> **GIVEN DATA**

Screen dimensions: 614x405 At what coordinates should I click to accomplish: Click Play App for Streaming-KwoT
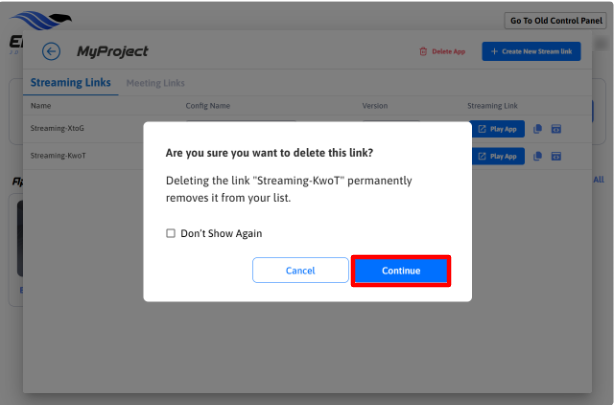[x=497, y=156]
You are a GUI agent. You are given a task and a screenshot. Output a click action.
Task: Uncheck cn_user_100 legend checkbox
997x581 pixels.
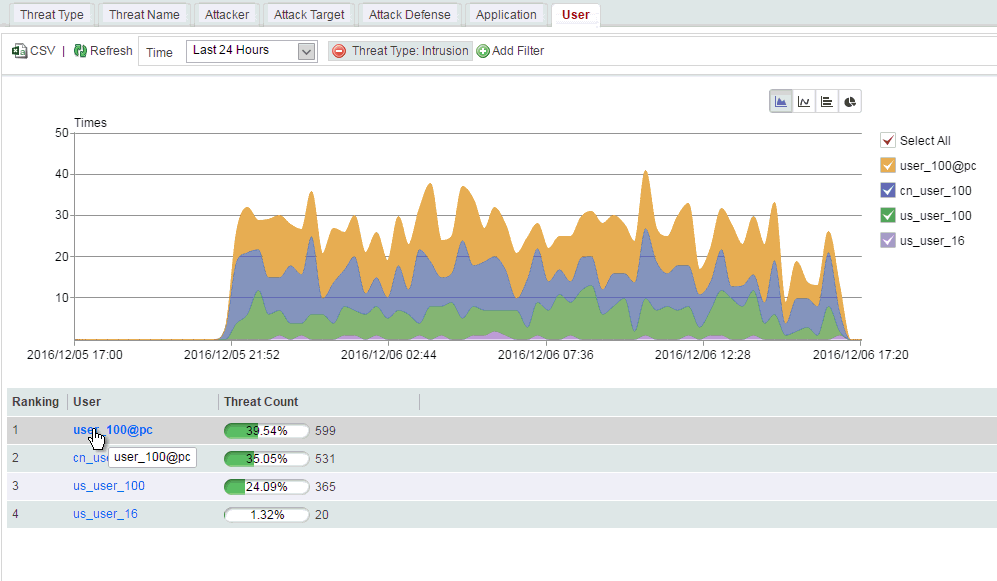click(888, 190)
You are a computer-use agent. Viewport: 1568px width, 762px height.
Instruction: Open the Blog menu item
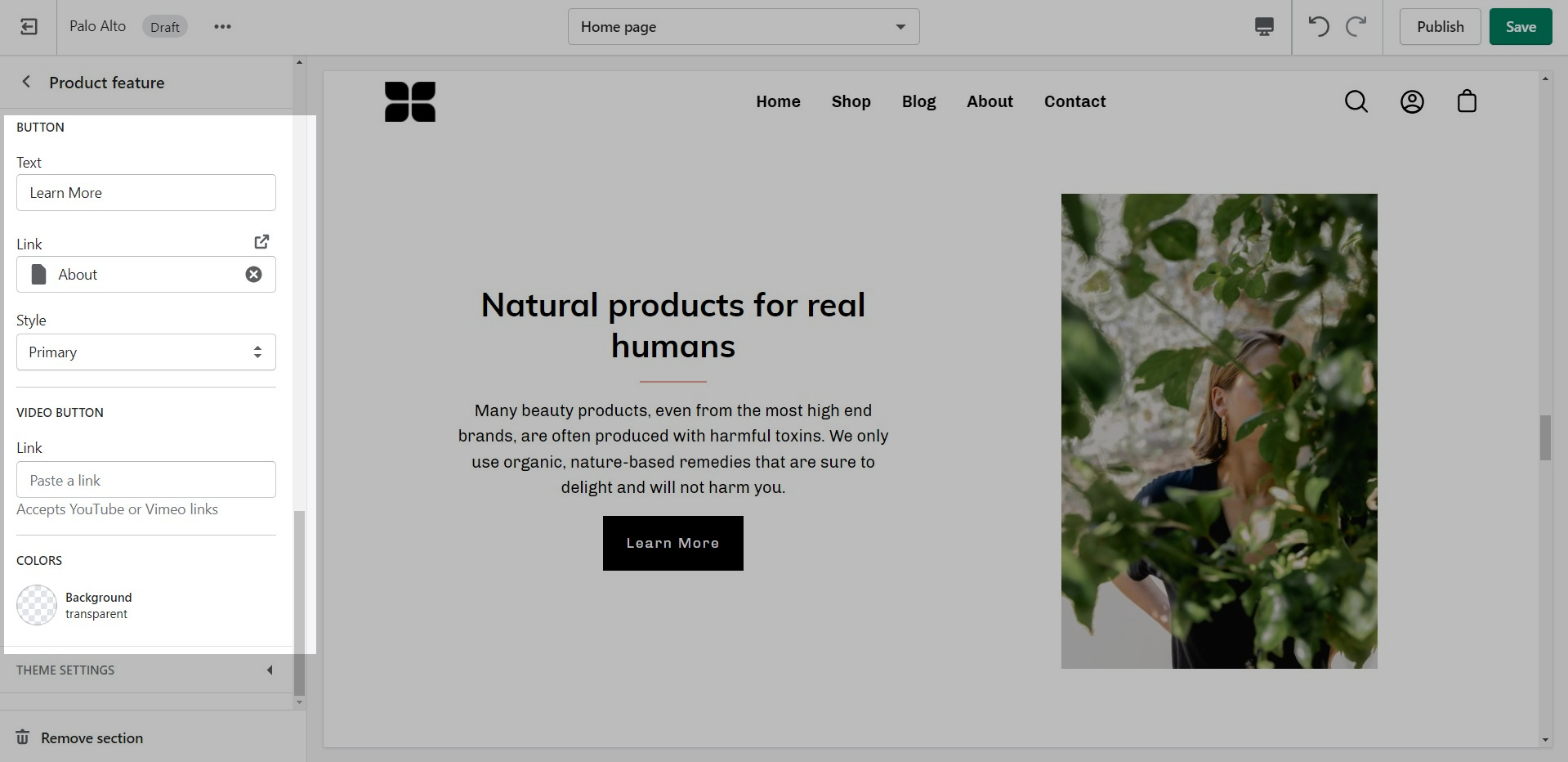point(918,101)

> **YOUR GOAL**
Retype the lines exactly as they appear, beginning with the line that contains "Task: Uncheck cn_user_100 legend checkbox" and ending with the final line of the entries, and omit the pictures.

> **RESULT OF THIS EXERCISE**
Task: Uncheck cn_user_100 legend checkbox
997x581 pixels.
click(888, 190)
You are a computer-use agent. Viewport: 1568px width, 762px height.
Instruction: Open the Blog menu item
point(918,101)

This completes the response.